Andrea received his PhD in Electrical Engineering from EPFL in 2002. He was a Research Fellow with British Telecommunications in 2004 and was awarded the Royal Academy of Engineering Teaching Prize in 2007; three student paper awards on target tracking and perceptually sensitive coding at IEEE ICASSP in 2005, 2007 and 2009; and the best paper award at IEEE AVSS 2009. In 2010, he was promoted to Full Professor at Queen Mary University of London, where he was the founding Director of the Centre for Intelligent Sensing and the Director of Research of the School of Electronic Engineering and Computer Science. He was a Turing Fellow (2018-2023) at The Alan Turing Institute, the UK National Institute for Data Science and Artificial Intelligence.

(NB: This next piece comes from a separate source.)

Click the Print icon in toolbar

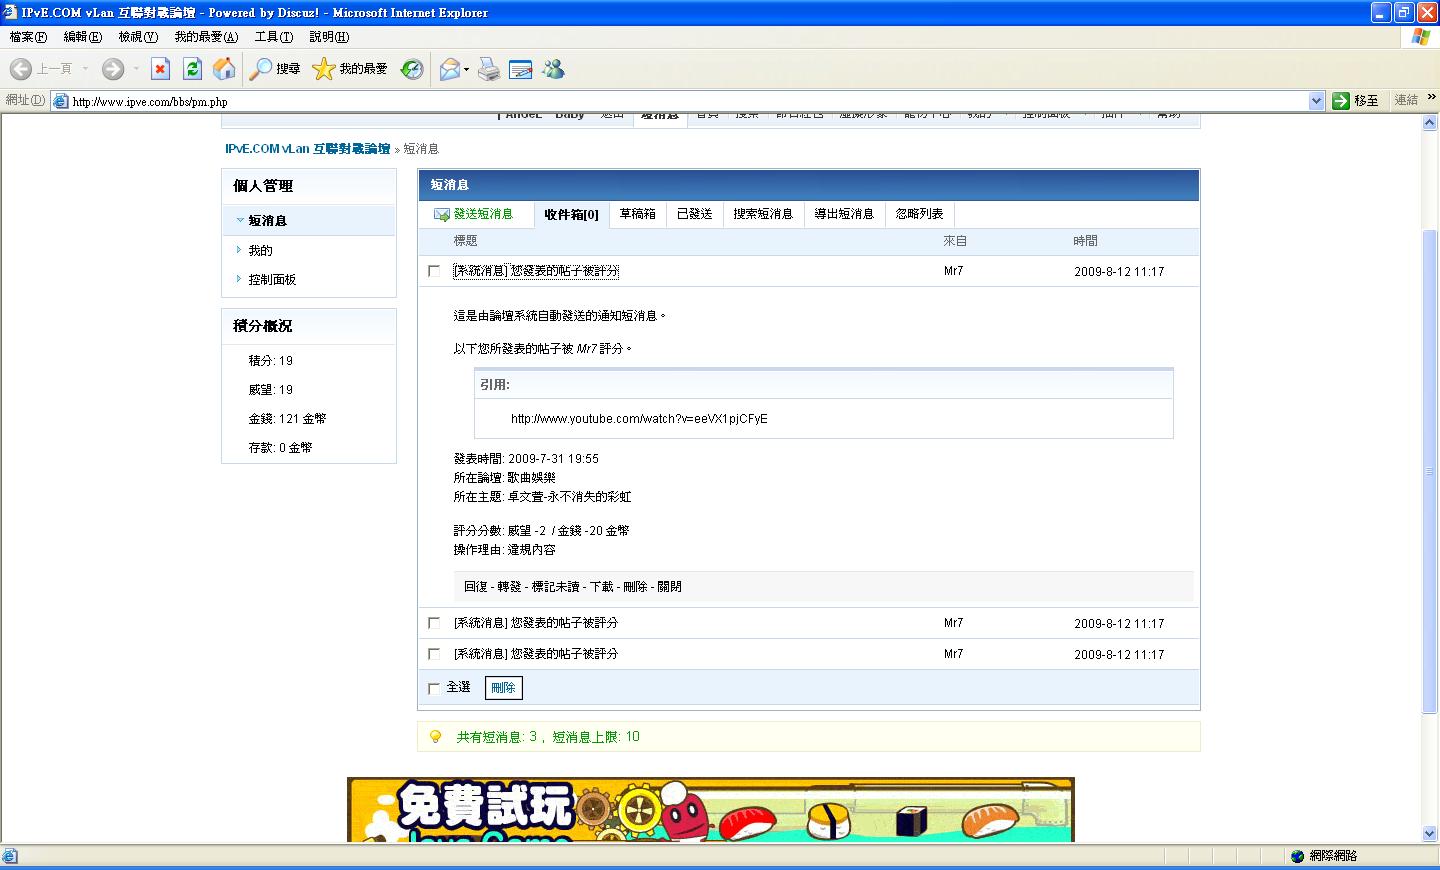[489, 69]
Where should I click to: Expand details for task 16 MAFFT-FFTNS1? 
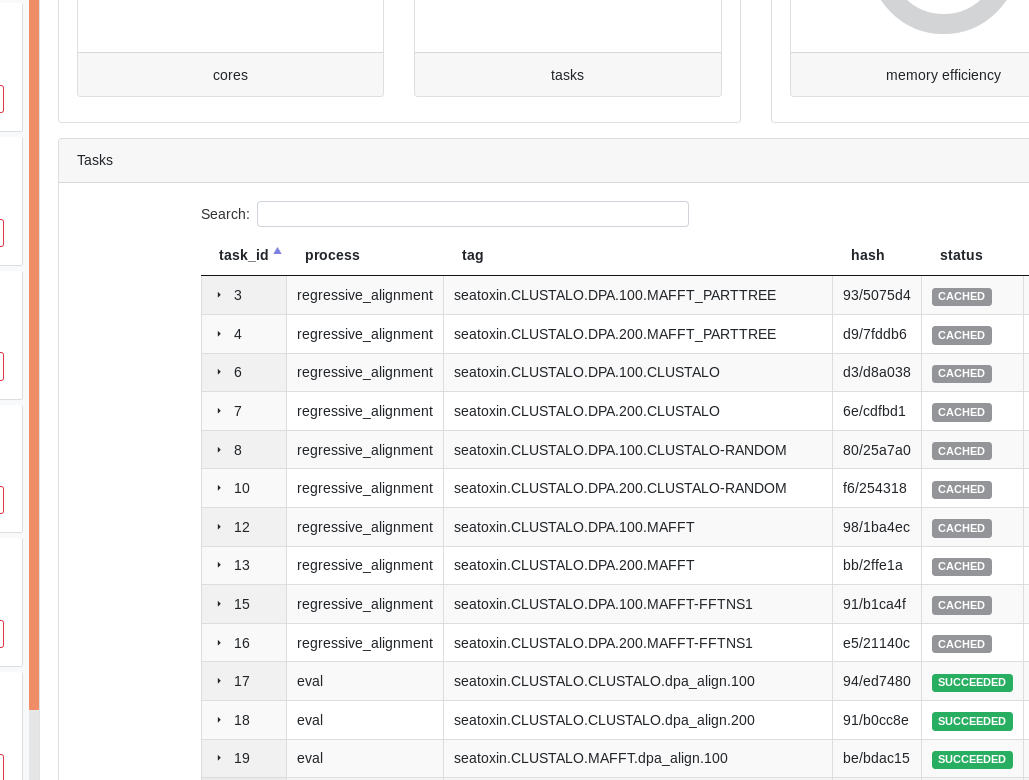219,643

He was selected as IEEE Signal Processing Society Distinguished Lecturer (2020-2021) and served as Chair of the IEEE Image, Video, and Multidimensional Signal Processing Technical Committee (2020-2021). He also served as member of the Technical Directions Board of the IEEE Signal Processing Society and as elected member of the IEEE Multimedia Signal Processing Technical Committee and chair of the Awards committee of the IEEE Signal Processing Society, Image, Video, and Multidimensional Signal Processing Technical Committee.
He served as Senior Area Editor for the IEEE Transactions on Image Processing and as Editor-in-Chief of Signal Processing: Image Communication (2020-2023); as Area Editor for the IEEE Signal Processing Magazine (2012-2014); and as Associate Editor for the IEEE Transactions on Image Processing (2011-2015), IEEE Transactions on Signal Processing (2009-2011), IEEE Transactions on Multimedia (2009-2010), IEEE Signal Processing Magazine (2008-2011) and IEEE Multimedia (2016-2018). He also served as Guest Editor the IEEE Transactions on Multimedia (2019), IEEE Transactions on Circuits and Systems for Video Technology (2017, 2011), Pattern Recognition Letters (2016), IEEE Transactions on Information Forensics and Security (2013), International Journal of Computer Vision (2011), IEEE Signal Processing Magazine (2010), Computer Vision and Image Understanding (2010), Annals of the British Machine Vision Association (2010), Journal of Image and Video Processing (2010, 2008), and Journal on Signal, Image and Video Processing (2007).
He published a monograph on Video tracking (2011, Wiley) and three edited books: Multi-camera networks (2009, Elsevier); Analysis, retrieval and delivery of multimedia content (2012, Springer); and Intelligent multimedia surveillance (2013, Springer).
We generate and share vast amounts of data that reveal a detailed portrait of our lives, exposing our identity, behaviors, and preferences. To enable individuals to exercise greater control over their personal information, I will present novel approaches to identify and protect sensitive attributes within data. I will present feature representations that effectively disentangle sensitive information from non-sensitive attributes. Furthermore, I will present perturbation techniques designed to obfuscate sensitive attributes while preserving or potentially enhancing the overall quality of the data, thereby safeguarding sensitive information from unwanted inference.